**PROBLEM TO WORK ON**
Copy out the items below, switching "How do I perform" to "How can I do" wherever it occurs and keeping all other text the same.

**PROVIDED DATA**
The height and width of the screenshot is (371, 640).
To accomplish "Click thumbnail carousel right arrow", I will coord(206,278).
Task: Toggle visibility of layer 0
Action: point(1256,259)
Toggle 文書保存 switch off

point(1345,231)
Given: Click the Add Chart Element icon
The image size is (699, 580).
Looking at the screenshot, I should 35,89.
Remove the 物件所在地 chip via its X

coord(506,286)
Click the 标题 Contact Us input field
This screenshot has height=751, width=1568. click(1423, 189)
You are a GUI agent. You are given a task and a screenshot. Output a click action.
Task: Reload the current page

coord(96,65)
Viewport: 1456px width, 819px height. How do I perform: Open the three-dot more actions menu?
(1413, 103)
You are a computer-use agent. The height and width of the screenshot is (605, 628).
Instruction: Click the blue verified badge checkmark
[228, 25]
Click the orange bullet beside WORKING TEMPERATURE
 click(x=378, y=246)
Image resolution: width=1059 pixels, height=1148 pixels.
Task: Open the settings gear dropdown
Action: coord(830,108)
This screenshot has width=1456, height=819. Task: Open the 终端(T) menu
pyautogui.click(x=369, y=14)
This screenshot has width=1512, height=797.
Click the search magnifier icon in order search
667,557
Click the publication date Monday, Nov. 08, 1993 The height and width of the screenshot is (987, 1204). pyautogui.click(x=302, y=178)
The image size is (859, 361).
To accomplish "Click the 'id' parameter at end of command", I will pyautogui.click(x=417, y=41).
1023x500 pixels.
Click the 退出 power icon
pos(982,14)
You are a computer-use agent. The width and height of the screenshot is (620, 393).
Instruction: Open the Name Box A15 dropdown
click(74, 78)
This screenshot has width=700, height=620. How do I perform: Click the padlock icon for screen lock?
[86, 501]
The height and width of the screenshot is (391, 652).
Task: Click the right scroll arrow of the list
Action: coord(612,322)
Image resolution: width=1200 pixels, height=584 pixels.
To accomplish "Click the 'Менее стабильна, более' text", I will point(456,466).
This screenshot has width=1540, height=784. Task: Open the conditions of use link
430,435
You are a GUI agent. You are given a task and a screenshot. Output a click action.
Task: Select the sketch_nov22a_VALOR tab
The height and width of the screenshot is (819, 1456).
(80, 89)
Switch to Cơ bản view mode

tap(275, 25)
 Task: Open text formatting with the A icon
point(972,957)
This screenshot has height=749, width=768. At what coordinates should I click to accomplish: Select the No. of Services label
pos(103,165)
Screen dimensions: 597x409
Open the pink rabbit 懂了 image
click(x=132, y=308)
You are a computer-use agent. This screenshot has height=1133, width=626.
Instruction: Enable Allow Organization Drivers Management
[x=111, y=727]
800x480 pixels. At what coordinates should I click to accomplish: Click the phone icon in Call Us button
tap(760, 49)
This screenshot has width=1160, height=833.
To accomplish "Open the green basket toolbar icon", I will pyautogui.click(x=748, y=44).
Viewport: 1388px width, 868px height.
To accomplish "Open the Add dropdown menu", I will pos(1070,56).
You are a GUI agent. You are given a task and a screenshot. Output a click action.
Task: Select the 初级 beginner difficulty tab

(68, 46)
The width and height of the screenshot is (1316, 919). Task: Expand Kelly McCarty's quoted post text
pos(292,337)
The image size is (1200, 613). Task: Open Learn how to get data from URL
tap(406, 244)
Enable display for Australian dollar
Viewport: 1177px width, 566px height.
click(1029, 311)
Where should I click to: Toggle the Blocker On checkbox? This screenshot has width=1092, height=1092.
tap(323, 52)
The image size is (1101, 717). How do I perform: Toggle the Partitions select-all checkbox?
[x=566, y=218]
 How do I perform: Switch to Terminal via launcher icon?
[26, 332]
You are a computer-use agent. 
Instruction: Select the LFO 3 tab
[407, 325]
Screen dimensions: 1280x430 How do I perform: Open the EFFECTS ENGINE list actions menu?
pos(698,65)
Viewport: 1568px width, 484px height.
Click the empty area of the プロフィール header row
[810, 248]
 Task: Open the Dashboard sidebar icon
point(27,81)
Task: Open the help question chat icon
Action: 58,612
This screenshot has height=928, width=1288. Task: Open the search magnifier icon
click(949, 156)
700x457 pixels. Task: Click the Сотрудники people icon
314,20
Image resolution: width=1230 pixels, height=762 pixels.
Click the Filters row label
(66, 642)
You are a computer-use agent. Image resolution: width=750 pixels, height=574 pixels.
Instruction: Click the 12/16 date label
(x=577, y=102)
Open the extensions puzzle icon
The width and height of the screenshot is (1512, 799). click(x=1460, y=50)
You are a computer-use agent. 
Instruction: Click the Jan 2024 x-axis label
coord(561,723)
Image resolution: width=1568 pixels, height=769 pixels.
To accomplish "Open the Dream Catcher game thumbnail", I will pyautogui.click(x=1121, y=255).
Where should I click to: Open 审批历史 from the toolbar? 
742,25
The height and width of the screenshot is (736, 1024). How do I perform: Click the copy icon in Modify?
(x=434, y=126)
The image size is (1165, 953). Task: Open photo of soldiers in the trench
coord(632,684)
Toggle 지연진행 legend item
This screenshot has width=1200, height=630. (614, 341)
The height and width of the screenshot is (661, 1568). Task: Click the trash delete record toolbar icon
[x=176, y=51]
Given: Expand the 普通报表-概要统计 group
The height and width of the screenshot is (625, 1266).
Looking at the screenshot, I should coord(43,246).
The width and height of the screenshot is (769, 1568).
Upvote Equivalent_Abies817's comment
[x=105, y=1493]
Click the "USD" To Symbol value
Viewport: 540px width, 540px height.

**EXERCISE ANSWER**
The height and width of the screenshot is (371, 640).
To accomplish "Click thumbnail carousel right arrow", I will coord(206,278).
Task: Toggle visibility of layer 0
Action: point(1256,259)
Toggle 文書保存 switch off

point(1345,231)
Given: Click the Add Chart Element icon
The image size is (699, 580).
Looking at the screenshot, I should 35,89.
Remove the 物件所在地 chip via its X

coord(506,286)
Click the 标题 Contact Us input field
This screenshot has height=751, width=1568. click(1423, 189)
You are a GUI agent. You are given a task and a screenshot. Output a click action.
Task: Reload the current page

coord(96,65)
Viewport: 1456px width, 819px height. How can I do: Open the three-dot more actions menu?
(1413, 103)
You are a computer-use agent. The height and width of the screenshot is (605, 628).
Instruction: Click the blue verified badge checkmark
[228, 25]
Click the orange bullet beside WORKING TEMPERATURE
 click(x=378, y=246)
Image resolution: width=1059 pixels, height=1148 pixels.
Task: Open the settings gear dropdown
Action: coord(830,108)
This screenshot has width=1456, height=819. Task: Open the 终端(T) menu
pyautogui.click(x=369, y=14)
This screenshot has width=1512, height=797.
Click the search magnifier icon in order search
667,557
Click the publication date Monday, Nov. 08, 1993 The height and width of the screenshot is (987, 1204). pyautogui.click(x=302, y=178)
The image size is (859, 361).
To accomplish "Click the 'id' parameter at end of command", I will pyautogui.click(x=417, y=41).
1023x500 pixels.
Click the 退出 power icon
pos(982,14)
You are a computer-use agent. The width and height of the screenshot is (620, 393).
Instruction: Open the Name Box A15 dropdown
click(74, 78)
This screenshot has width=700, height=620. How can I do: Click the padlock icon for screen lock?
[86, 501]
The height and width of the screenshot is (391, 652).
Task: Click the right scroll arrow of the list
Action: coord(612,322)
Image resolution: width=1200 pixels, height=584 pixels.
To accomplish "Click the 'Менее стабильна, более' text", I will point(456,466).
This screenshot has width=1540, height=784. Task: Open the conditions of use link
430,435
You are a GUI agent. You are given a task and a screenshot. Output a click action.
Task: Select the sketch_nov22a_VALOR tab
The height and width of the screenshot is (819, 1456).
(80, 89)
Switch to Cơ bản view mode

tap(275, 25)
 Task: Open text formatting with the A icon
point(972,957)
This screenshot has height=749, width=768. At what coordinates should I click to accomplish: Select the No. of Services label
pos(103,165)
Screen dimensions: 597x409
Open the pink rabbit 懂了 image
click(x=132, y=308)
You are a computer-use agent. This screenshot has height=1133, width=626.
Instruction: Enable Allow Organization Drivers Management
[x=111, y=727]
800x480 pixels. At what coordinates should I click to accomplish: Click the phone icon in Call Us button
tap(760, 49)
This screenshot has width=1160, height=833.
To accomplish "Open the green basket toolbar icon", I will pyautogui.click(x=748, y=44).
Viewport: 1388px width, 868px height.
To accomplish "Open the Add dropdown menu", I will pos(1070,56).
You are a GUI agent. You are given a task and a screenshot. Output a click action.
Task: Select the 初级 beginner difficulty tab

(68, 46)
The width and height of the screenshot is (1316, 919). Task: Expand Kelly McCarty's quoted post text
pos(292,337)
The image size is (1200, 613). Task: Open Learn how to get data from URL
tap(406, 244)
Enable display for Australian dollar
Viewport: 1177px width, 566px height.
click(1029, 311)
Where should I click to: Toggle the Blocker On checkbox? This screenshot has width=1092, height=1092.
tap(323, 52)
The image size is (1101, 717). How can I do: Toggle the Partitions select-all checkbox?
[x=566, y=218]
 How can I do: Switch to Terminal via launcher icon?
[26, 332]
You are a computer-use agent. 
Instruction: Select the LFO 3 tab
[407, 325]
Screen dimensions: 1280x430 How can I do: Open the EFFECTS ENGINE list actions menu?
pos(698,65)
Viewport: 1568px width, 484px height.
Click the empty area of the プロフィール header row
[810, 248]
 Task: Open the Dashboard sidebar icon
point(27,81)
Task: Open the help question chat icon
Action: 58,612
This screenshot has height=928, width=1288. Task: Open the search magnifier icon
click(949, 156)
700x457 pixels. Task: Click the Сотрудники people icon
314,20
Image resolution: width=1230 pixels, height=762 pixels.
Click the Filters row label
(66, 642)
You are a computer-use agent. Image resolution: width=750 pixels, height=574 pixels.
Instruction: Click the 12/16 date label
(x=577, y=102)
Open the extensions puzzle icon
The width and height of the screenshot is (1512, 799). click(x=1460, y=50)
You are a computer-use agent. 
Instruction: Click the Jan 2024 x-axis label
coord(561,723)
Image resolution: width=1568 pixels, height=769 pixels.
To accomplish "Open the Dream Catcher game thumbnail", I will pyautogui.click(x=1121, y=255).
Where should I click to: Open 审批历史 from the toolbar? 
742,25
The height and width of the screenshot is (736, 1024). How can I do: Click the copy icon in Modify?
(x=434, y=126)
The image size is (1165, 953). Task: Open photo of soldiers in the trench
coord(632,684)
Toggle 지연진행 legend item
This screenshot has width=1200, height=630. (614, 341)
The height and width of the screenshot is (661, 1568). Task: Click the trash delete record toolbar icon
[x=176, y=51]
Given: Expand the 普通报表-概要统计 group
The height and width of the screenshot is (625, 1266).
Looking at the screenshot, I should coord(43,246).
The width and height of the screenshot is (769, 1568).
Upvote Equivalent_Abies817's comment
[x=105, y=1493]
Click the "USD" To Symbol value
Viewport: 540px width, 540px height.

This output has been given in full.